Edit an existing smoothing step in a refinement workflow
Source:R/model_refinement.R
edit_smoothing.RdManually adjusts a smoothing step that was previously added with
add_smoothing(). This is intended for actuarial review of a smoothed tariff
curve, for example to flatten an unstable segment, align the end points of an
interval, or add extra control points where expert judgement should guide the
curve.
The adjusted smoothing is applied when refit() is called.
Usage
edit_smoothing(
model,
model_variable = NULL,
step = NULL,
from,
to,
from_value = NULL,
to_value = NULL,
control_positions = NULL,
control_values = NULL,
allow_extrapolation = FALSE,
extrapolation_step = NULL
)Arguments
- model
Object of class
rating_refinement, usually created withprepare_refinement().
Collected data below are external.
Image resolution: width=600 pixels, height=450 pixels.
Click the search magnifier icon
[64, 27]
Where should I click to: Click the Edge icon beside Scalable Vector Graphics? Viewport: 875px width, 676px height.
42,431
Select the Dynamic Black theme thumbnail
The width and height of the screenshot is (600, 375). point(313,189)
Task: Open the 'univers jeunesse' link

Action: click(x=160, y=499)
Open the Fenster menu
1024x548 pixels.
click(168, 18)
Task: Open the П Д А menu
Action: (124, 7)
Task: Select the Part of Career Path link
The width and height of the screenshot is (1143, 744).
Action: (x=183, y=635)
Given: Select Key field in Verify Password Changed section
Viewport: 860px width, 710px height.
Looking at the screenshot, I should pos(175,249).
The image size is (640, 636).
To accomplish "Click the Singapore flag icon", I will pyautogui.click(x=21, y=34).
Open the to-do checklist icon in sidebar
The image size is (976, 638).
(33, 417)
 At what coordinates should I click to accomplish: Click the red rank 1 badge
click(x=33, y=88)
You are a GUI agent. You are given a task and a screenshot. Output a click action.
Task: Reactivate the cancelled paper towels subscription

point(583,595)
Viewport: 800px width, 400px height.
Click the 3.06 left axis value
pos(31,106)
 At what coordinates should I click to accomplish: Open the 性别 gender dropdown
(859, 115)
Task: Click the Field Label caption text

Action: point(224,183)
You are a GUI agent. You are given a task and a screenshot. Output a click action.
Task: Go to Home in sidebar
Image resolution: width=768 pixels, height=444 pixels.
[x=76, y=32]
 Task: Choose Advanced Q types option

Legacysmoothandrestrictedobjects are still accepted for backwards compatibility.- model_variable
Character string. The
model_variableof the smoothing step to edit. Required when more than one smoothing step exists andstepis not supplied.- step
Optional numeric index of the smoothing step to edit.
- from, to
Numeric values giving the start and end of the source-variable interval to modify.
- from_value, to_value
Optional numeric values used to override the smoothed curve value at
fromandto.- control_positions, control_values
Optional numeric vectors of equal length. These define additional points that the edited smoothing curve should pass through.
- allow_extrapolation
Logical. Whether edits may extend beyond the observed source-variable range.
- extrapolation_step
Optional positive numeric scalar used to set the spacing of extra break points when extrapolation is allowed.
Details
Use model_variable or step to identify the smoothing step to edit. The
interval from from to to defines the part of the source variable range
that should be changed. from_value and to_value can be used to force the
curve values at the interval boundaries. control_positions and
control_values add additional points that the edited curve should follow
inside the interval.
Examples
set.seed(42)
driver_age <- rep(seq(20, 59), each = 4)
exposure <- rep(1, length(driver_age))
age_band <- cut(
driver_age,
breaks = c(18, 30, 40, 50, 60),
include.lowest = TRUE
)
expected_claims <- exp(
-1.7 + 0.018 * (driver_age - 20) + 0.0006 * (driver_age - 40)^2
)
portfolio <- data.frame(
claims = rpois(length(driver_age), exposure * expected_claims),
exposure = exposure,
driver_age = driver_age,
age_band = age_band
)
model <- glm(
claims ~ age_band + offset(log(exposure)),
family = poisson(),
data = portfolio
)
refined <- prepare_refinement(model, data = portfolio) |>
add_smoothing(
model_variable = "age_band",
source_variable = "driver_age",
breaks = c(18, 30, 40, 50, 60),
degree = 2,
weights = "exposure"
) |>
edit_smoothing(
model_variable = "age_band",
from = 30,
to = 50,
from_value = 1.00,
to_value = 1.10,
control_positions = c(40),
control_values = c(1.05)
)
refined_model <- refit(refined)